Namun sayangnya, rumah-rumah yang mengandung nilai kearifan lokal serta terbuat dari materi yang tanggap akan kondisi alam setempat kini mulai banyak tergantikan dengan konstruksi rumah dari tembok dan semen.
Termasuk keberadaan Rumah Rangken yang saat ini mulai berkurang karena dianggap oleh pemerintah desa setempat sebagai rumah tidak layak huni, sehingga dilakukan pembedahan. Padahal, Rumah Rangken tersebut menjadi rumah khas Kabupaten Indramayu terutama warga yang berlokasi di Desa Totoran dan Desa Pabean Ilir. Rumah tradisional Rangken juga termasuk dalam Warisan Budaya Tak Benda (WBTB).
Menurut salah seorang warga di Blok Bonjot Desa Totoran, Masiyem (65) menyampaikan, di blok tempat tinggalnya bahkan hanya tersisa dua unit Rumah Rangken saja, karena sudah banyak yang dibedah.

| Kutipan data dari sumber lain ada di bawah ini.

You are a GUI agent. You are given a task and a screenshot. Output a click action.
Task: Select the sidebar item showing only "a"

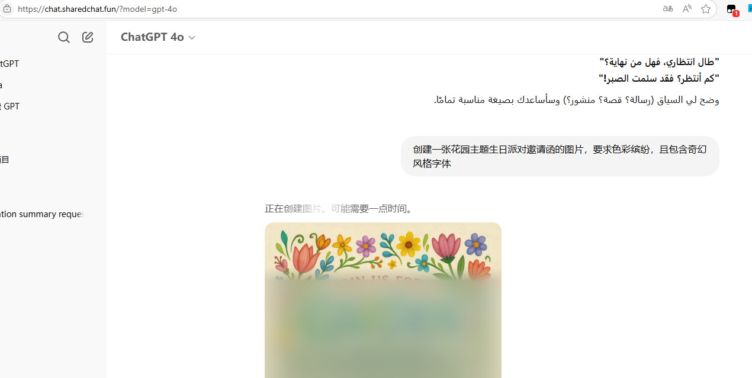coord(2,85)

"Banyak dahulunya di sini, semuanya Rumah Rangken, tapi sekarang banyak yang dibedah rumahnya. Kalau nyaman memang nyaman tinggal di Rumah Rangken, adem kalau lagi siang. Mungkin yang masih asli itu tinggal dua, yang ini ditinggali Saniah dan yang sebelah sana ditinggali Kadinah," ujar dia yang sekaligus tetangga Saniah saat menunjukkan Rumah Rangken kepada MNC Portal, Minggu (13/2/2022).
Alasan Rumah Rangken itu dibedah, kata Masiyem, karena tidak tahan cuaca, atap rumah tersebut sering bocor, terutama saat musim hujan. Mereka mesti rutin menganti atap rumah dengan rangken baru, kekuatan dari rangken ini menurutnya hanya mampu bertahan sekitar 1 tahun.
Sementara, Warga lainnya, Dasminih (50) mengungkapkan, Rumah Rangken yang masih tersisa salah satunya ditinggali oleh anaknya, Kardinah. Sudah sekitar dua tahun anaknya menempati Rumah Rangken tersebut, akan tetapi satu bulan terakhir, anaknya itu mengungsi ke rumah mertuanya, karena rumah Rangken yang ditinggali anaknya itu sekarang sudah waktunya diganti atap.
"Tapi anak saya lagi tidak punya uang, jadi pindah dulu ke rumah mertuanya, barang-barang juga dibawa," ujar Dia.
Disampaikan Dasminih, Rumah Rangken yang masih tersisa itu berdiri di atas tanah desa. Warga kemudian menyewa tanah tersebut sebesar Rp50.000 per tahun kepada pemerintah desa.
Dia pun berharap, pemerintah bisa membantu menganti atap Rumah Rangken tersebut, terlebih sekarang ini sudah memasuki musim penghujan. Hal itu, kata dia, sebagai upaya dalam melestarikan Rumah Rangken yang jumlahnya kini hanya tersisa beberapa unit saja.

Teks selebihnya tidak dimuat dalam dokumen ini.